The problem:
Pull out each line of the records below that contains the string "input", with case counting in the match.

Stored data entries:
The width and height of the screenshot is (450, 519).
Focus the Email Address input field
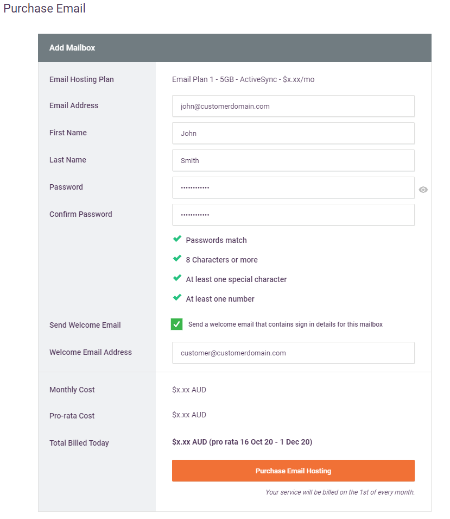293,107
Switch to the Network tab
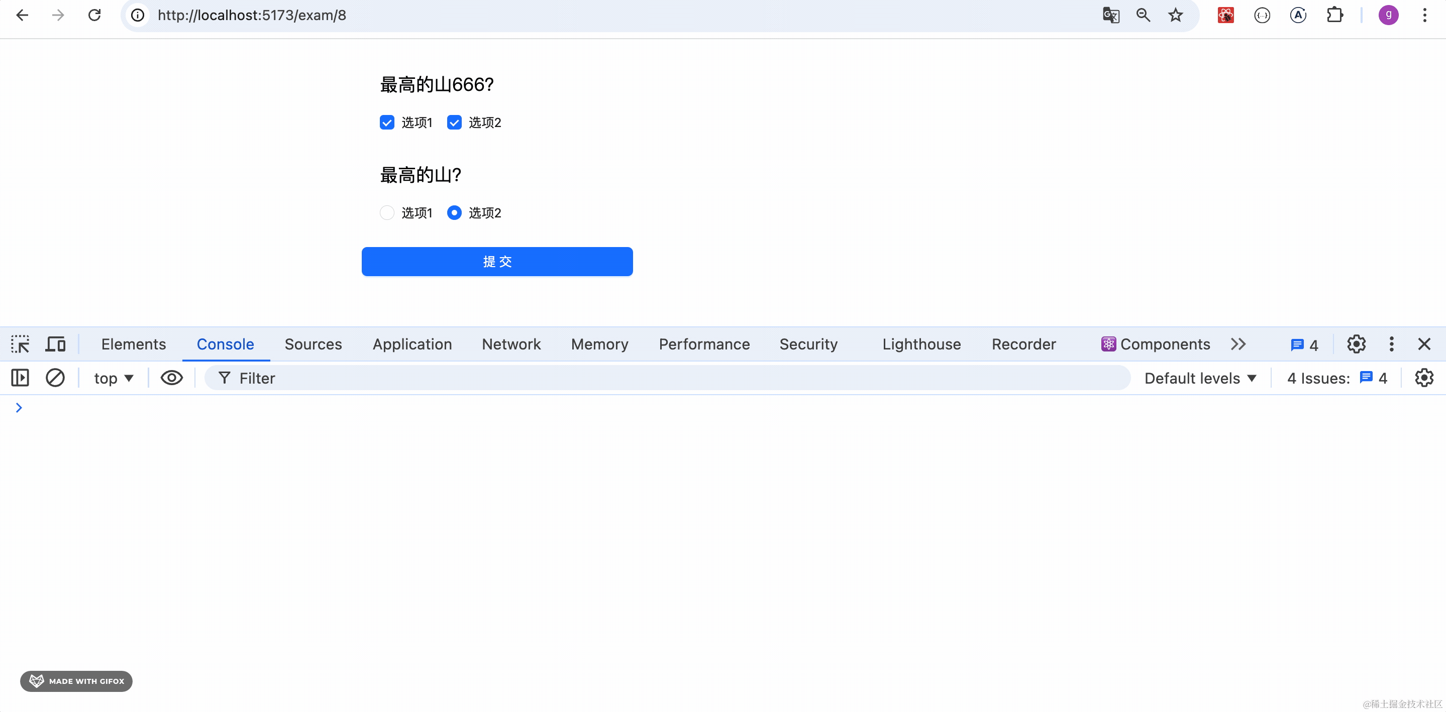Viewport: 1446px width, 712px height. pyautogui.click(x=511, y=344)
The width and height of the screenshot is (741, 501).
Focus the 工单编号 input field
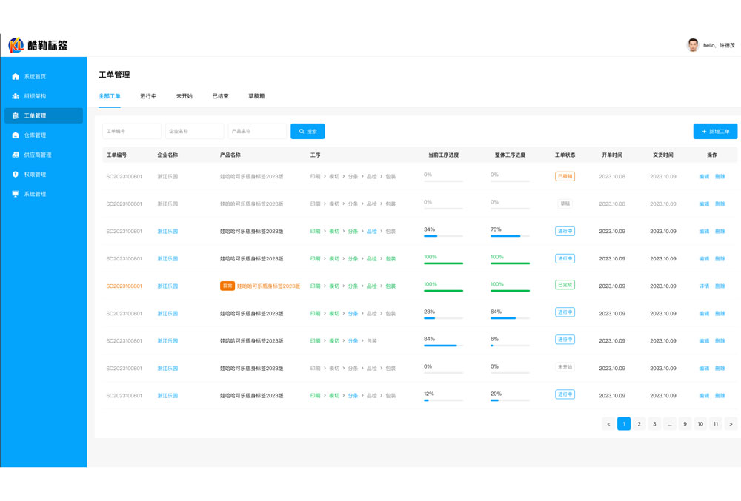131,131
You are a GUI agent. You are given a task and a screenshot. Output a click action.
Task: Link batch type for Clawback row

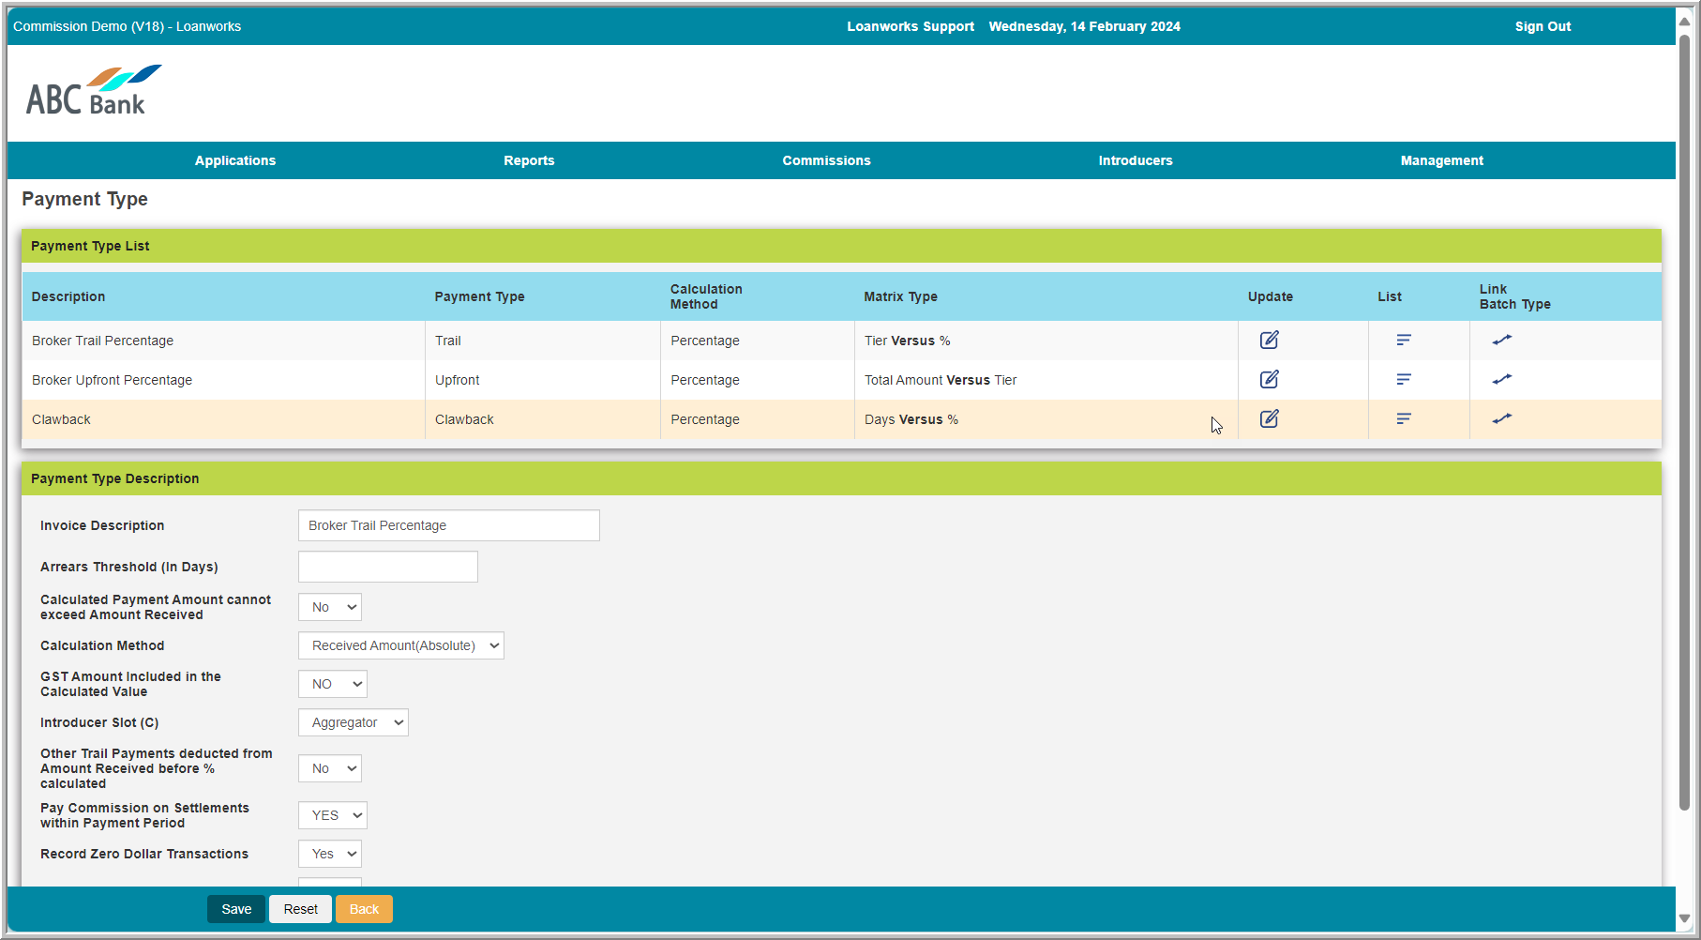pos(1501,419)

Response:
Focus the Email Address input field
Focus the 工单编号 input field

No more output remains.